Hong Kong’da yapılacak 10 şey ise burada:

1- Star Ferry ile Kowloon’dan Central’a geçmek
Hong Kong, İstanbul’a benzetilebilecek bir şekilde iki yakadan oluşuyor: Kowloon yarımadası ve finansal merkezi olan Central bölgesinin de bulunduğu Hong Kong adası. Ve bu iki yaka arasında bizim Şehir Hatları vapurları benzeri Star Ferry gidip geliyor. Tavsiyem her akşam saat 20.00 sularında yapılan ışık gösterisini izlemek ama asıl şehrin akşamları etkileyici olan haline tanık olmak için Star Ferry ile Kowloon tarafındaki Tsim Sha Tsui’den Central tarafına geçmeniz. Işıl ışıl gökdelenlere bakarak Victoria Harbour’ı geçerken dünyanın bir ucunda olduğunuz düşüncesiyle hayran kalıyorsunuz.

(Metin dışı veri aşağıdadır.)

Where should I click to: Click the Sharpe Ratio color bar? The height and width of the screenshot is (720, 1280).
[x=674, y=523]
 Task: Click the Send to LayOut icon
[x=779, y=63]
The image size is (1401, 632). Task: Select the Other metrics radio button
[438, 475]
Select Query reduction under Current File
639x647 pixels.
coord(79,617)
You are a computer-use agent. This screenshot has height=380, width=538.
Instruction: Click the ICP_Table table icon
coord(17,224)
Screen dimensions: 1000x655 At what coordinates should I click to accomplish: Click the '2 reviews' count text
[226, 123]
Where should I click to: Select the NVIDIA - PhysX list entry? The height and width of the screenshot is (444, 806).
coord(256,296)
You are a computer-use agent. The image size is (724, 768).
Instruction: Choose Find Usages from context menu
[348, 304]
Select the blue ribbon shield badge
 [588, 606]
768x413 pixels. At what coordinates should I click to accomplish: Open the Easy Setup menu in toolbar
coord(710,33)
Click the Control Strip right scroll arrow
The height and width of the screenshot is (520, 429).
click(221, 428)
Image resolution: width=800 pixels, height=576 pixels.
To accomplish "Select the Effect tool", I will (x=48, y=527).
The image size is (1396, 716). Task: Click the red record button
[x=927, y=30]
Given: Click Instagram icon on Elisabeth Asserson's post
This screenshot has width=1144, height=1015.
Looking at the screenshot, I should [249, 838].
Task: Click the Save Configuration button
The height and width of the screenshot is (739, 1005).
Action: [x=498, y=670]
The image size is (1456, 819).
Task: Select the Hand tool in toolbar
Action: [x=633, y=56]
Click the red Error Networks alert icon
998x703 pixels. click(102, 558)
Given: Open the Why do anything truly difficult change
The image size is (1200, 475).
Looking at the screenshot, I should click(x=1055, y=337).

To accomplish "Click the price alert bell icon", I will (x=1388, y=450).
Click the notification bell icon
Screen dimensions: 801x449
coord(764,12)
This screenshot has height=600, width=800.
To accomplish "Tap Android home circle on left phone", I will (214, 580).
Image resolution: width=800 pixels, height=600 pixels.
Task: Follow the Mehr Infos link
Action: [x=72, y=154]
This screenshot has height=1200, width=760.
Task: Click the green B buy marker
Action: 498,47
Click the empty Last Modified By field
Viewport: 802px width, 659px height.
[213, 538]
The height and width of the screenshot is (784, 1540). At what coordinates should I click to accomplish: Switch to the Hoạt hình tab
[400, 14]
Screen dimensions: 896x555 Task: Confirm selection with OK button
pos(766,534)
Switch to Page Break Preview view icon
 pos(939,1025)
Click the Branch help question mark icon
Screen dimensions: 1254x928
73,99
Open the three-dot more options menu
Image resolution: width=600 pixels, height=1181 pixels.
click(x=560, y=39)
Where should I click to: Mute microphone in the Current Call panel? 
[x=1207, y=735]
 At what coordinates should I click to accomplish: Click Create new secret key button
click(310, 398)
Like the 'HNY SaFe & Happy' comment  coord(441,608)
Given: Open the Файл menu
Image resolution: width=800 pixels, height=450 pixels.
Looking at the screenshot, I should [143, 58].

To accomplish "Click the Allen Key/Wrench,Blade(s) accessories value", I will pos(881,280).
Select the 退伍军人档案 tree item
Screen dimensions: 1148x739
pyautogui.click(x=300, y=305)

2- Central bölgesinde kaybolmak
Hong Kong adası üstündeki Central Disctrict; şehrin finansal merkezinin bulunduğu, Bank of China, International Finance Center, HSBC gibi kurumların headquarter’larının olduğu bölge. Bunun yanı sıra bir sürü alışveriş merkezi ve otel de var. Ve bunların hepsini hiç yer seviyesine inmeden gezebilirsiniz!
Nasıl mı? Şöyle ki şehrin bu bölgesi iki katmandan oluşuyor gibi. Yeryüzü seviyesi ve onun iki üst katındaki üst geçitlerden oluşan ikinci kat. Biz tesadüfen arkadaşımın listesindeki bir mağazayı bulmak için Queensway Plaza‘nın içine girdik ve giriş o giriş. Mağaza meğer o alışveriş merkezinde kapanmış fakat biz farkında olmadan aranırken meğer iki bina ileriye gitmişiz! O anda fark ettik şehrin bu kısmı üst geçitler ile tamamen birbirine bağlı. Hatta bazı geçitlerde yönlendirmeler var şu yol o binaya bu yol öteki binaya gider gibi. Burası ile ilgili bir baska ilginç nokta da lüks markaların adım başı devasa mağazalarının olması. Chanel, Prada, Louis Vuitton ne ararsaniz. Sizin de rastgele bir binadan gidip kendi kendinize kaybolarak gezmenizi tavsiye ederim.

3- Farklı yemekler tatmak
Hong Kong, gurme ruhlu insanlara yemek kültürü konusunda güzel şeyler vaat edebilen bir şehir. Hem sokak arabalarından çeşit çeşit street food tadabilir, hem dünyanın en ucuz fiyatlı Michelin yıldızlı restoranı diye bilinen Tim Ho Wan gibi yerlerde dim sum’ların tadını çıkarabilir hem de Yum Cha gibi şehrin lüks bölgelerinde deneysel hatta “instagramsal” dim sum’lar tadabilirsiniz. Hong Kong’da yemek ile ilgili ayrı bir post gireceğim. 🙂
4- Mong Kok gece pazarında pazarlık yapmak
Şehrin Kowloon tarafında bulunan, Ladies Market gibi çeşitli pazarların bulunduğu Mong Kok semtine uğrayın derim. Buradan güzel hediyelik eşyalar alabilirsiniz ama pazarlık yapmayı unutmayın. Fiyatları %50 indirebilirsiniz 🙂

5- Nathan Road’da yürüyüp Mecidiyeköy’ün ne kadar güzel olduğunu fark etmek
Yine Kowloon bölgesinde bulunan çeşitli mağazaların bulunduğu neredeyse 3.6 km uzunluğunda Nathan Road diye bir cadde var. Biz “hem şehri görmüş oluruz” düşüncesi ile en başından başlayıp bitiş noktası olan Tsim Sha Tsui bölgesine kadar tüm caddeyi yürüdük. Enteresan oldu ama tavsiye edebileceğim bir şey olmadı! Bu cadde boyunca yürürseniz Kowloon bölgesi için niçin Grand Mecidiyeköy dediğimi anlarsınız. Hem estetik hem kalabalık açısından! Bir ara hatta kalabalıktan fena oldum diyebilirim. Nathan Road’u sağlı sollu kaplayan binalar ve de kaldırımlardaki bitmeyen kalabalık, binaları ile Aksaray’ı; kalabalığı ve düzeni ile de İstanbul’un en keşmekeş yeri olduğunu düşündüğüm Mecidiyeköy’ü özletiyor. Şehri görmek açısından enteresan bir deneyim olabilir.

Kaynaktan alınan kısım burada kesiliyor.